E eu fui, apesar do cenho franzido de minha tia Elizabeth, pois o glamour da beleza dela estava sobre mim, e eu não mais me admirava que meu tio Hugh a amasse.

Ele também estava muito orgulhoso dela; no entanto, senti, mais do que vi – pois eu era sensível e de rápida percepção, como crianças com almas velhas sempre são –, que havia algo além de orgulho e amor em seu rosto quando ele a olhava, e mais em seus modos do que o amante apaixonado: por assim dizer, uma espécie de desconfiança à espreita.

Nem eu poderia imaginar, embora me parecesse traição, que ela amava demais o marido, pois parecia meio condescendente e meio desdenhosa com ele; no entanto, não se pensava nisso em sua presença, apenas quando ela partia.

Quando ela saiu, achei que não havia sobrado nada, então me arrastei sozinha para o corredor da ala e me sentei perto de uma janela para sonhar com ela; e Alicia encheu meus pensamentos tão completamente que não foi surpresa quando eu ergui meu olhar e a vi descendo o corredor sozinha, sua cabeça brilhante cintilando contra as velhas paredes escuras.

Quando ela parou perto de mim e me perguntou com o que eu estava sonhando, já que eu tinha um rosto tão sério, respondi com sinceridade que era com ela – ao que Alicia riu, como quem não se comprazia, e disse meio zombeteira:

Não desperdice seus pensamentos assim, pequena Beatrice. Mas venha comigo, criança, se quiser, pois tenho uma estranha fantasia com seus olhos solenes.

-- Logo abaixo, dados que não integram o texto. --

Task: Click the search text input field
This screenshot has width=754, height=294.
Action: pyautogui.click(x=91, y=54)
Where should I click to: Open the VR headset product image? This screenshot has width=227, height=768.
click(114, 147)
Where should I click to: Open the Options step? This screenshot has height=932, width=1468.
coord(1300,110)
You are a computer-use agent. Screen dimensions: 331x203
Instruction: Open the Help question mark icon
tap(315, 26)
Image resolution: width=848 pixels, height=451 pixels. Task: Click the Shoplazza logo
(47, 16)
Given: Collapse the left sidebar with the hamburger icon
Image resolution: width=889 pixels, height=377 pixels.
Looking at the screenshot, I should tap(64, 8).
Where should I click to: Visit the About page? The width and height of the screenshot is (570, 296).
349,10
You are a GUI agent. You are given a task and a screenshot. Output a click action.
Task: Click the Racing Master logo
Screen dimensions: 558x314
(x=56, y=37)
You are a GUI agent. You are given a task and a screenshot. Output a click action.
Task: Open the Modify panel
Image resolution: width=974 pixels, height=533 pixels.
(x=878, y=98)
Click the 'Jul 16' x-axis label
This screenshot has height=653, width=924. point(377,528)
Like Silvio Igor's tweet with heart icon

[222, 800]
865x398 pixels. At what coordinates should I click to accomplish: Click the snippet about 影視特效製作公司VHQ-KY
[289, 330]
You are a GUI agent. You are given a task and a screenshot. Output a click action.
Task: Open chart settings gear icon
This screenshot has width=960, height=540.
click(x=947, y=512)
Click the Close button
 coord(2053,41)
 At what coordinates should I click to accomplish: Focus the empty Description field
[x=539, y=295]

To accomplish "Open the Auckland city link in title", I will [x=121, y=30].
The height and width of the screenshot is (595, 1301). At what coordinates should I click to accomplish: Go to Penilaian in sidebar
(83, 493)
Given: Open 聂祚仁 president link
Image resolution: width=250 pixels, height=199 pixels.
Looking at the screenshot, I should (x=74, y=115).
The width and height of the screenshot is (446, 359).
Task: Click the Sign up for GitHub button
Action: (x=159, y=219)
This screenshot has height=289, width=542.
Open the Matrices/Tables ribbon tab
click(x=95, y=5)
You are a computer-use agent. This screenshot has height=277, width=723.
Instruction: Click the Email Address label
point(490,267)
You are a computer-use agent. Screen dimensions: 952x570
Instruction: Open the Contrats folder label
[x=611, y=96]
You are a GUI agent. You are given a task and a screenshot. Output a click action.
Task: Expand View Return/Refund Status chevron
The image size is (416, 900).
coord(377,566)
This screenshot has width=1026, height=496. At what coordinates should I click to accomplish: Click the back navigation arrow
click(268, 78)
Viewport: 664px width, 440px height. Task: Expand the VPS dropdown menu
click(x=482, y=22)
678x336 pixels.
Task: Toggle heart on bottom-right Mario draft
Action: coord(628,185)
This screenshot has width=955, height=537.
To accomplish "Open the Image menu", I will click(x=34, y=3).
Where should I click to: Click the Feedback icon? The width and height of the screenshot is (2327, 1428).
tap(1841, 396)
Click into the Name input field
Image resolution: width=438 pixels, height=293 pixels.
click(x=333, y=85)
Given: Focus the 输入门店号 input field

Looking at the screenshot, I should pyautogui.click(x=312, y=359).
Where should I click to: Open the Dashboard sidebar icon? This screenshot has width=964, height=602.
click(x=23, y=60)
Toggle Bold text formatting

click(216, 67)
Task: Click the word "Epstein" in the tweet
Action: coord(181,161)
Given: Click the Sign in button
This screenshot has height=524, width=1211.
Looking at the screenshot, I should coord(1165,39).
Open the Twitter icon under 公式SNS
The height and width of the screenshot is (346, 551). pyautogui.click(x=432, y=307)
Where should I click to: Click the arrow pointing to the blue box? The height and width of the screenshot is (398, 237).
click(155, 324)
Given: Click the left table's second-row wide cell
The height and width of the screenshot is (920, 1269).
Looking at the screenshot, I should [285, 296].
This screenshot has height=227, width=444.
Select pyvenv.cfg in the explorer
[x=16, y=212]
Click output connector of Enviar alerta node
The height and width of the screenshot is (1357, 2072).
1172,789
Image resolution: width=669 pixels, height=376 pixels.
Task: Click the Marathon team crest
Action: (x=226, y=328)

Talvez o calor de sua jovem vida possa derreter o gelo que congelou ao redor de meu coração desde que cheguei a esta fria família.

E, embora não entendesse o que ela queria dizer, fui, feliz por ver a Sala Vermelha mais uma vez. Alicia me fez sentar e conversar com ela, o que fiz, pois eu não era tímida; e ela me fez muitas perguntas, algumas que pensei que ela não deveria ter feito, mas não pude respondê-las, então não houve mal.

Depois disso, passei uma parte de cada dia com ela na Sala Vermelha. Meu tio Hugh estava lá muitas vezes, e ele a beijava e elogiava sua beleza, sem dar atenção à minha presença pois eu era apenas uma criança.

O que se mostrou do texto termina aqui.